Em 2011, houve um novo incentivo para que os presos retomassem os estudos. A Lei 12.433 previu a redução de pena, que já ocorria com o trabalho, também para quem estuda. A cada 12 horas de frequência escolar o preso tem um dia a menos de pena a cumprir, incluindo ensino fundamental, médio, profissionalizante, superior ou ainda curso de requalificação profissional.
A cada três dias de trabalho o preso tem o desconto de um dia. Assim, um detento que trabalha e tem quatro horas de aula por dia garante, a cada três dias, a remição de dois de cumprimento da pena.
Desde 2010, também está prevista a instalação de salas de aulas nos presídios, graças a um acréscimo feito à Lei de Execução Penal, pela Lei 12.245. Mas o cumprimento da determinação ainda esbarra na falta de espaços físicos.
O total de pessoas encarceradas no Brasil chegou a 726.712 em junho de 2016. Em dezembro de 2014, era de 622.202. Os dados são do Levantamento Nacional de Informações Penitenciárias (Infopen) divulgado hoje (8), em Brasília, pelo Departamento Penitenciário Nacional (Depen), do Ministério da Justiça.
A taxa de ocupação nacional é de 197,4%. Já a maior taxa de ocupação é registrada no Amazonas: 484%.
O Brasil é o terceiro país com maior número de pessoas presas, atrás de Estados Unidos e China.

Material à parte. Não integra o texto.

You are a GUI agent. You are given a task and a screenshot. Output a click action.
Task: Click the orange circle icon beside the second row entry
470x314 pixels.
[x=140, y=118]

O quarto país é a Rússia. A taxa de presos para cada 100 mil habitantes subiu para 352,6 indivíduos em junho de 2016. Em 2014, era de 306,22 pessoas presas para cada 100 mil habitantes.
Pelo jeito “bons alunos” não vão faltar nas escolas brasileiras.
Infelizmente, é mais um caso no Brasil onde a realidade supera a própria ficção. Triste, surreal e lamentável.